Doch dann sind sie plötzlich ganz präsent: Als Rolf Spalek, Ex-Vulkan-Betriebsrat, über die Schiffbauer spricht, die die Maloche auf der einst legendären Werft mit ihrem Leben bezahlt haben. „Heute Vormittag war ich wieder auf einer Beerdigung“, sagt er. Asbestose. Der grausame Lungenkrebs. Senokur zuckt. „Ich habe früher auch Rohrleitungen von der Asbestummantelung befreit“, flüstert er. Es ist ganz still geworden.
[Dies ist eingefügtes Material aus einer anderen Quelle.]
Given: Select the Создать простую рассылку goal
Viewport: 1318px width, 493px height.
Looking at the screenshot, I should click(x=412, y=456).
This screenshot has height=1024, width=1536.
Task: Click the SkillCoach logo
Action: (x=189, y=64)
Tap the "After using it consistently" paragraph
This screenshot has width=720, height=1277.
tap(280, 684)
Denn Spalek, der das Glück auch gezwungen hat und immer wieder einen befristeten Arbeitsplatz als Gesundheitsberater für Ex-Vulkanesen erkämpft hat, berichtet von einer 72-Jährigen. Die hatte zwei Jahre in ihrem Leben als Sacknäherin Jutesäcke für den Transport geflickt. Daraus rieselte der gefährliche Staub. Jetzt wird sie daran kläglich ersticken. Ohne Geld, noch dazu. „Ich kenne Frauen, die das auch haben“, sagt Senokur. Die haben sich den Krebs geholt, als sie den Männern die Klamotten sauber gemacht haben. Vorne sagt Spalek: „Ich kenne keine Frau, die als Hinterbliebene mehr als 1.900 Mark kriegt.“ Der graue Kurierfahrer schluckt. „Das sind ja nur 900 Euro.“ Irgendwie sinkt der Wert eines Arbeitsplatzes, den er wie viele hier gerne hätte, darüber doch beträchtlich. Und das Bild von den starken Metallern im Bremer Schiffbau verblasst.